Para disciplinar a tutela de qualquer dano, o instituto jurídico adequado é a responsabilidade civil. Dessa forma, quando falham as medidas preventivas, que visam a impedir a ocorrência de danos ambientais (principio da prevenção), estaremos diante de um ilícito civil, e do consequente direito a uma reparação.


Mas nossa sociedade evoluiu, trazendo uma nova gama de possibilidades de danos ambientais. Essa nova espécie produzida pela sociedade de risco consiste em danos indefinidos, e que pela primeira vez põe em risco a existência de todo o gênero humano.


Para lidar com esses riscos, desponta a Teoria do Risco Abstrato, como proposta de modificação da responsabilidade civil.


Antes de adentrar ao estudo da Teoria do Risco Abstrato em si, faz-se necessário tecer algumas considerações sobre a estrutura da responsabilidade civil, e sobre seu desenvolvimento histórico.


2.Teoria Geral da Responsabilidade Civil


A responsabilidade civil é espécie do gênero de responsabilidade que, segundo Carlos Roberto Gonçalves, comporta a idéia de “restauração de equilíbrio, de contraprestação, de reparação de danos”[1].


Esse instituto é aplicado sempre que ocorre um comportamento contrário ao Direito.
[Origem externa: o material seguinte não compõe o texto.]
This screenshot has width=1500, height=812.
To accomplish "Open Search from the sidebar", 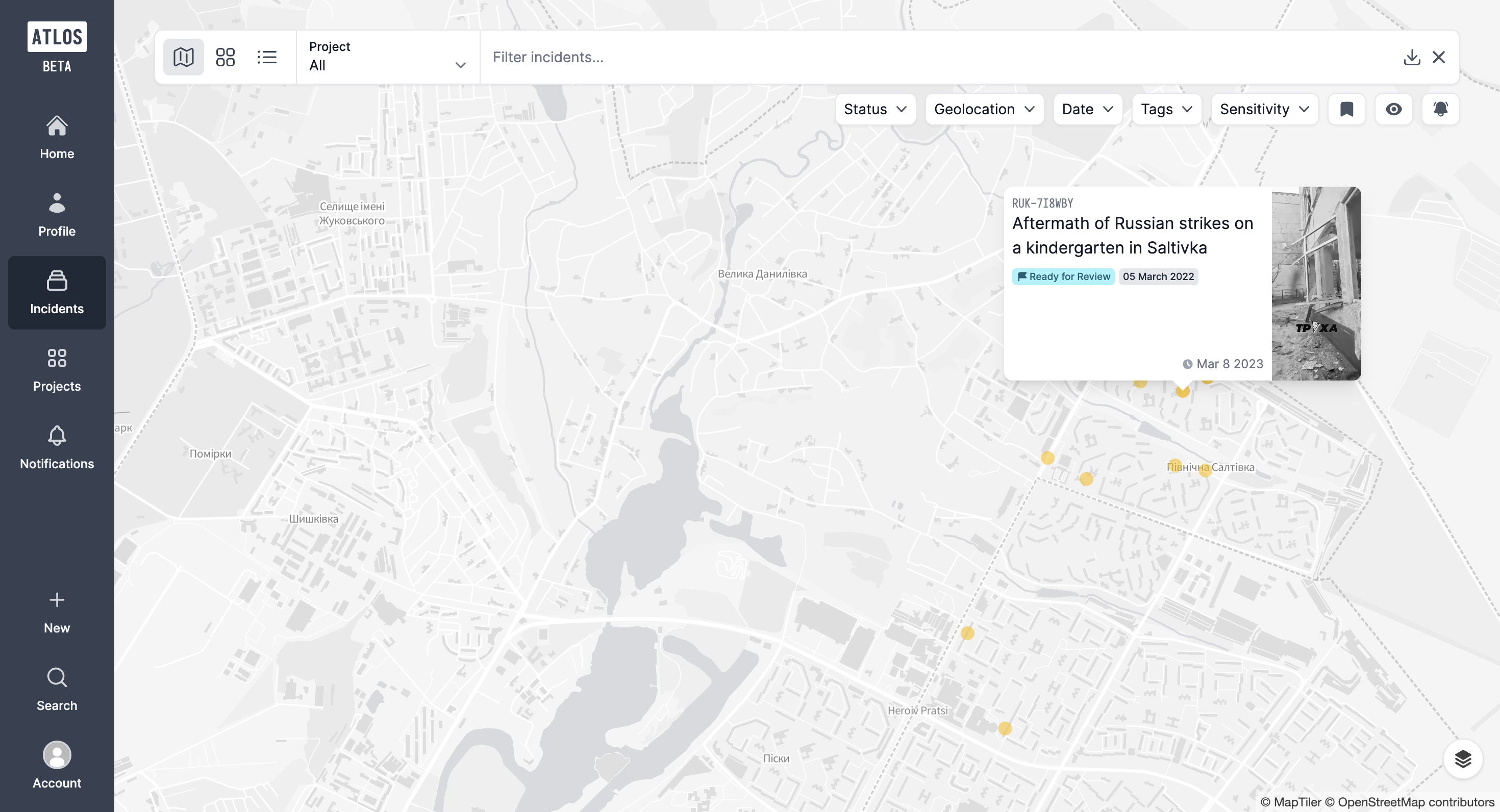I will tap(57, 689).
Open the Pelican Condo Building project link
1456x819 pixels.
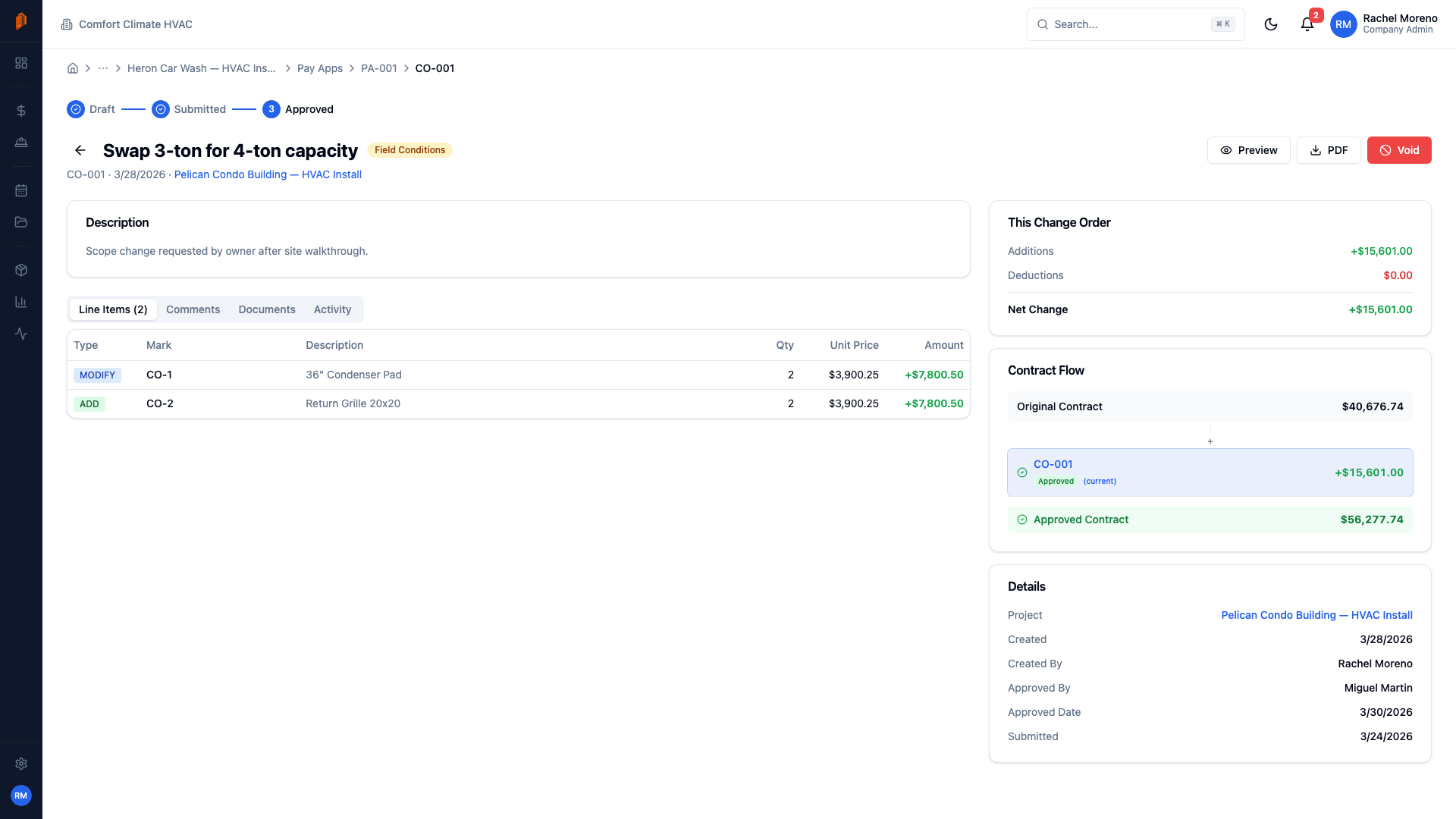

Sendo muitos os contextos possíveis de contemplar ilícito, a responsabilidade desdobra-se em civil, penal e administrativa.


Esse trabalho trata especificamente da modalidade civil, que tira seu fundamento do ilícito civil. Este tipo de ato consiste em causar dano mediante violação de direito, ou, ao exercê-lo, excede os limites que lhe são impostos.


     Na ocorrência de uma dessas duas situações, aquele agente, causador do dano, lesionará outro sujeito, culminando em desequilíbrio social. A existência desse injusto desequilíbrio é que se busca evitar com o instituto da responsabilidade civil. Assim, verificada essa situação, o responsável pelo dano deverá reparar o prejuízo que causou.


É diferente a responsabilidade penal. Na qual não existe previsão genérica de responsabilização, limitando-se a mesma, às condutas especificamente tipificadas. Além disso, a restauração do equilíbrio nesse bojo não se dá pela reparação do dano (função primária da responsabilidade civil), mas pela ressocialização do causador da lesão jurídica.


Feita essa diferenciação, passa-se a analisar apenas, a responsabilidade em sua modalidade civil.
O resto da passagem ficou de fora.